TASK BRIEF: Can you extract the whole framework comparison below, word for word and line for line?

SOURCE EXTRACT START

Framework comparison — Lisp and functional web servers
| Framework | Hook / middleware | Block call | UA header |
|---|---|---|---|
| Hunchentoot (CL) | *before-request-hook* | setf return-code* +http-forbidden+; abort-request-handler | (header-in* :user-agent) |
| Clojure Ring | middleware function | return {:status 403 :body "..."} | (get-in req [:headers "user-agent"]) |
| Erlang Cowboy | init/2 callback | {stop, Reply, State} | cowboy_req:header(‹<<"user-agent">>, Req) |
| Gleam Wisp | middleware function | return wisp.response_403() | request.get_header(req, "user-agent") |
Hunchentoot's condition-signalling abort is unique among all frameworks in this series — it uses Common Lisp's condition system (not exceptions in the traditional sense) to terminate request processing. The special variable naming convention (*before-request-hook*, header-in*, return-code*) is idiomatic Common Lisp — *earmuffs* for dynamic variables, * suffix for "current request" accessors.

SOURCE EXTRACT END
DATA EXTRACTS START

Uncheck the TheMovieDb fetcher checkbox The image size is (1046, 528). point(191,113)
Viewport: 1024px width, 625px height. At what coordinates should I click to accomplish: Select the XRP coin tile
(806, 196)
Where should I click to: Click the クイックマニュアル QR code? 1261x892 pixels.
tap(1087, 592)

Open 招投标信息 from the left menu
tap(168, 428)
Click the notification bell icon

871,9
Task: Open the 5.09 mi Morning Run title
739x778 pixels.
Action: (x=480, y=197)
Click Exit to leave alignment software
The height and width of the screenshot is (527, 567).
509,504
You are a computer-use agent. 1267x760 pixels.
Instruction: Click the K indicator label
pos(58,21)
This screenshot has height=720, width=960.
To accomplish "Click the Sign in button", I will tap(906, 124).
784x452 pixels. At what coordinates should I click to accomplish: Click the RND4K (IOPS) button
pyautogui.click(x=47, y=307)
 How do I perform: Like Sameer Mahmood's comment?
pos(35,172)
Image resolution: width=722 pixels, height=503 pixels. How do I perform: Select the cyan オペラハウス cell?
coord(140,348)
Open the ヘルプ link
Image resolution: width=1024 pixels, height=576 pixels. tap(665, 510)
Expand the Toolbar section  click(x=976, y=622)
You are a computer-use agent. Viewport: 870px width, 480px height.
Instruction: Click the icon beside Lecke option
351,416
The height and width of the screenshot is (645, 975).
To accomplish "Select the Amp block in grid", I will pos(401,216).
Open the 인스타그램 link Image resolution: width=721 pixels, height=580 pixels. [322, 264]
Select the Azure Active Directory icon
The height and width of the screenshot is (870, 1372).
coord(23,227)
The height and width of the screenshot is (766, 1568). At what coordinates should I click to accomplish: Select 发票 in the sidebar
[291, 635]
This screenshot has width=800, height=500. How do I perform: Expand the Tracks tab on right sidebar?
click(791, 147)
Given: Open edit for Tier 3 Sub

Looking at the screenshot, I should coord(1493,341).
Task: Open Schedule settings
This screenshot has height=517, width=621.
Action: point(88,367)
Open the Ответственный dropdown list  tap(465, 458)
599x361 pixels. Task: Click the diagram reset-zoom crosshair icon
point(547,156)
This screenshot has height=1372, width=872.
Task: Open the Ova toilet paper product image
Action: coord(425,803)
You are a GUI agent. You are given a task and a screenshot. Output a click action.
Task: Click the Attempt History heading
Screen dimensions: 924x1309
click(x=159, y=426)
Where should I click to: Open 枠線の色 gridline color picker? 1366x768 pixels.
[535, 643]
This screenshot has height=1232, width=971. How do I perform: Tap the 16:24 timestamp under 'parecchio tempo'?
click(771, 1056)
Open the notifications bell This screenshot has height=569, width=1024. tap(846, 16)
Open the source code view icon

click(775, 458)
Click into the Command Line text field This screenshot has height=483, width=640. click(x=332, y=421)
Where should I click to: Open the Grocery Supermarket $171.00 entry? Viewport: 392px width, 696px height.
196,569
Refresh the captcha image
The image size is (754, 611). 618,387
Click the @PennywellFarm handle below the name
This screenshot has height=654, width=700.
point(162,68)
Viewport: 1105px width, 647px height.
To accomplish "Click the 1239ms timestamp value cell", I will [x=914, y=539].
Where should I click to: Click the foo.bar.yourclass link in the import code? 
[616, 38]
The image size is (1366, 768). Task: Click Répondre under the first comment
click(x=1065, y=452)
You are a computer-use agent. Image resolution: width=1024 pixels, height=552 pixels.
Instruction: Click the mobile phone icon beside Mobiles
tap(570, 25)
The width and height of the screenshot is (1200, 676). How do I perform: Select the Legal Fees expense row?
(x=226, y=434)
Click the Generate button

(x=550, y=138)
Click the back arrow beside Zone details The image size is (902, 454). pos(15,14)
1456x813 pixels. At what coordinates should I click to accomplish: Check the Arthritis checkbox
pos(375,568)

DATA EXTRACTS END

PROBLEM SOLUTION:
Framework comparison — Lisp and functional web servers
| Framework | Hook / middleware | Block call | UA header |
|---|---|---|---|
| Hunchentoot (CL) | *before-request-hook* | setf return-code* +http-forbidden+; abort-request-handler | (header-in* :user-agent) |
| Clojure Ring | middleware function | return {:status 403 :body "..."} | (get-in req [:headers "user-agent"]) |
| Erlang Cowboy | init/2 callback | {stop, Reply, State} | cowboy_req:header(‹<<"user-agent">>, Req) |
| Gleam Wisp | middleware function | return wisp.response_403() | request.get_header(req, "user-agent") |
Hunchentoot's condition-signalling abort is unique among all frameworks in this series — it uses Common Lisp's condition system (not exceptions in the traditional sense) to terminate request processing. The special variable naming convention (*before-request-hook*, header-in*, return-code*) is idiomatic Common Lisp — *earmuffs* for dynamic variables, * suffix for "current request" accessors.